(Stored data)
BEGIN
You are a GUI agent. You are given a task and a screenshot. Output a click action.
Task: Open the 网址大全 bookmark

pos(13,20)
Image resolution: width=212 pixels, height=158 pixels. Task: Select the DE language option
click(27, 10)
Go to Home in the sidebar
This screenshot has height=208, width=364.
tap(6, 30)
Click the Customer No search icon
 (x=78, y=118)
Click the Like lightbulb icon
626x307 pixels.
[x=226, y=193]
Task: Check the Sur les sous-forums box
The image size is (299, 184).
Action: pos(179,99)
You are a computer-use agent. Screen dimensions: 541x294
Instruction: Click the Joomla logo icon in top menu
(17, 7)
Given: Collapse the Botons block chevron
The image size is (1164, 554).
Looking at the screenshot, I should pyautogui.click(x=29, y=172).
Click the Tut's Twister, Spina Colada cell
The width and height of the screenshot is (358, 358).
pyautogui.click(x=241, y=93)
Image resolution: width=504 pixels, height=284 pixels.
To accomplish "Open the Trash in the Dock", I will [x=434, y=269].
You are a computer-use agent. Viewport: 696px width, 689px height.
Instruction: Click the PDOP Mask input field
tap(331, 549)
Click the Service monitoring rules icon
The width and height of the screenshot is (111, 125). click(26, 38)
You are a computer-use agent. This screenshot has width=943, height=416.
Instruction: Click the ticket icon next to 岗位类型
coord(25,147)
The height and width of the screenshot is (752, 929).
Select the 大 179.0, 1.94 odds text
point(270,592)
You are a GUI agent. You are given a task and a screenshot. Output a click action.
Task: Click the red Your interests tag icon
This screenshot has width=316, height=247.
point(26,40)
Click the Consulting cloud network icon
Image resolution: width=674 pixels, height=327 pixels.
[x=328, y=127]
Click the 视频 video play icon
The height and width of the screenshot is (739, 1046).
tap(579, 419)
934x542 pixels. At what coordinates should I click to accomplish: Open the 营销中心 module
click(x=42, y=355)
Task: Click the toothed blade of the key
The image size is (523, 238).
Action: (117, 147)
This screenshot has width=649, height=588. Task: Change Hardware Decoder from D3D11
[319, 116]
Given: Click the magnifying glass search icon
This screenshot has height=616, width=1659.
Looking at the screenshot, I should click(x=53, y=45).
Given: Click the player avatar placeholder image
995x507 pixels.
END
WHAT IS NEEDED: Go through the entries and copy every line with "computer".

TASK RESULT:
You are a computer-use agent. Screen dimensions: 541x294
You are a computer-use agent. Viewport: 696px width, 689px height.
You are a computer-use agent. This screenshot has width=943, height=416.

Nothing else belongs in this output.